Beim gemeinsamen Abschlussgottesdienst appellierte Papst Benedikt XVI. an die Verantwortlichen aus Politik und Wirtschaft in aller Welt, durch sichere und familienfreundliche Arbeitsbedingungen zur Förderung der Familien beizutragen. Diese Wegweisung gibt uns auch in Deutschland Orientierung - besonders in der gegenwärtigen Auseinandersetzung, wie man Kinder nachhaltig fördern und Eltern in ihrer Erziehungsverantwortung unterstützen kann.
Wo Familie den Gesetzen von Ökonomie und Arbeitsmarkt unterworfen wird, geschieht faktisch eine Relativierung ihrer Bedeutung für unsere Gesellschaft. Familie ist Keimzelle der Gesellschaft. Familie steht für die Vermittlung von Verlässlichkeit und Verbundenheit und einer daraus erwachsenden Verbindlichkeit.
Darum muss auch unser Staat ein echtes Interesse daran haben, Familie so zu unterstützen, dass die Eltern ihre Erstverantwortung für die Erziehung ihrer Kinder wahrnehmen können. Ganz in diesem Sinn hat sich der Bischof von Eichstätt, Dr.
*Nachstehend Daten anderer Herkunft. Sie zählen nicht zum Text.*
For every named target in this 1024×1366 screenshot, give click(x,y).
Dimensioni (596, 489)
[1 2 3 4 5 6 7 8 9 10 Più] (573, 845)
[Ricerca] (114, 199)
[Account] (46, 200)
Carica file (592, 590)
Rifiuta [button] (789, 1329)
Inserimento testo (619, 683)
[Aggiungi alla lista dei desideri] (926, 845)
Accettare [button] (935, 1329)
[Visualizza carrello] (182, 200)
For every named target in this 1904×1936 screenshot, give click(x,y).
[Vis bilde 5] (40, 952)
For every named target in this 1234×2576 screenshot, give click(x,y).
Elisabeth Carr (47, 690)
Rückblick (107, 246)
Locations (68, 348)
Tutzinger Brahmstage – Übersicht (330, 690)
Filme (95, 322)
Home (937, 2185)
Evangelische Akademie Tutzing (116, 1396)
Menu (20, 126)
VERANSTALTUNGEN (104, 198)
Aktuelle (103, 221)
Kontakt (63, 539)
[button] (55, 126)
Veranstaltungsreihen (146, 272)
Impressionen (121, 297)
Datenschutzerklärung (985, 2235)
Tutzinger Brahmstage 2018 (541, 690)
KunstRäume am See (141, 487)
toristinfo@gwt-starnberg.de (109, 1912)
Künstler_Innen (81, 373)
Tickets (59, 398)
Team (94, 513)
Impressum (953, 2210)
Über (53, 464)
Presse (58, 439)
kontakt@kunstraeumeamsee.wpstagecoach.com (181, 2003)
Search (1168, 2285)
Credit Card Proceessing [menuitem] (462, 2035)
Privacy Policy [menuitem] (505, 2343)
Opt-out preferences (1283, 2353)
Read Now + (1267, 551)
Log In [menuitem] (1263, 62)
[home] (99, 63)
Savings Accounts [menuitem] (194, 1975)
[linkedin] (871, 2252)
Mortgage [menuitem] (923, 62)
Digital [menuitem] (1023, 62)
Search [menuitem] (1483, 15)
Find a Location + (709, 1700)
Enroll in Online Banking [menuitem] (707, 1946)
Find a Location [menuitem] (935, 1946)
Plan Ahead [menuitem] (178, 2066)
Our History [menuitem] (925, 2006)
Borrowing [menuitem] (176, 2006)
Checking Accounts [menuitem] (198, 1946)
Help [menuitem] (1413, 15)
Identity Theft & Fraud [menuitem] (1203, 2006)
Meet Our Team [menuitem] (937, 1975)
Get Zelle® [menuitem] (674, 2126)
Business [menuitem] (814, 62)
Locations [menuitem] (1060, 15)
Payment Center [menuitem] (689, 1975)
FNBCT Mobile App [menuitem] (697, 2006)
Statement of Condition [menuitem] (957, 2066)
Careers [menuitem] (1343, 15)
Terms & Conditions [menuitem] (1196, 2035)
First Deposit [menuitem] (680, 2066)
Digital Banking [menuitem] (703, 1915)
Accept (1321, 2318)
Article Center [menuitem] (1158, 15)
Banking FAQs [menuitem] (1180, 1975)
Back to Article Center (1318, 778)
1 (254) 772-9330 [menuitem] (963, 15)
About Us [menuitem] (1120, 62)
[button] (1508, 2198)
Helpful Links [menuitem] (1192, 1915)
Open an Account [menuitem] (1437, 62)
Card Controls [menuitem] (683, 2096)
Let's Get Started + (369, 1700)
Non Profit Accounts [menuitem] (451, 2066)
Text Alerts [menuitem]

Gregor Maria Hanke OSB, deutlich für das geplante Betreuungsgeld ausgesprochen und vor falschen Einseitigkeiten gewarnt. Es geht um Ermöglichung, Anerkennung und damit Hochschätzung elterlicher Erziehungsverantwortung. Die eigenen Kinder zu erziehen, hat nach unserem Grundgesetz einen politischen Vorrang und entspricht der Verantwortung der Eltern. Beides gehört auch zum Kern der katholischen Soziallehre. Die Kirche tritt dafür ein, dass Familie - als Ort gelebter Liebe und Treue - der erste Erfahrungsraum und Bildungsort der Kinder ist. Diese Priorität ist mehr als ein Privileg. Wenn die wirtschaftliche Situation es heutzutage für viele Familien notwendig macht, dass beide Elternteile erwerbstätig sein müssen, können die Familien nur schwer ihrer kirchlichen Berufung und gesellschaftlichen Bedeutung gerecht werden. In der gegenwärtigen Debatte um das Betreuungsgeld entsteht oft der Eindruck, dass das Wohl der Kinder wenig Fürsprecher hat. Manche Argumentation dagegen bemüht den Fachkräftemangel, ein einseitiges Emanzipationsverständnis oder auch das Interesse an der künftigen Auslastung bestehender Kindertagesstätten.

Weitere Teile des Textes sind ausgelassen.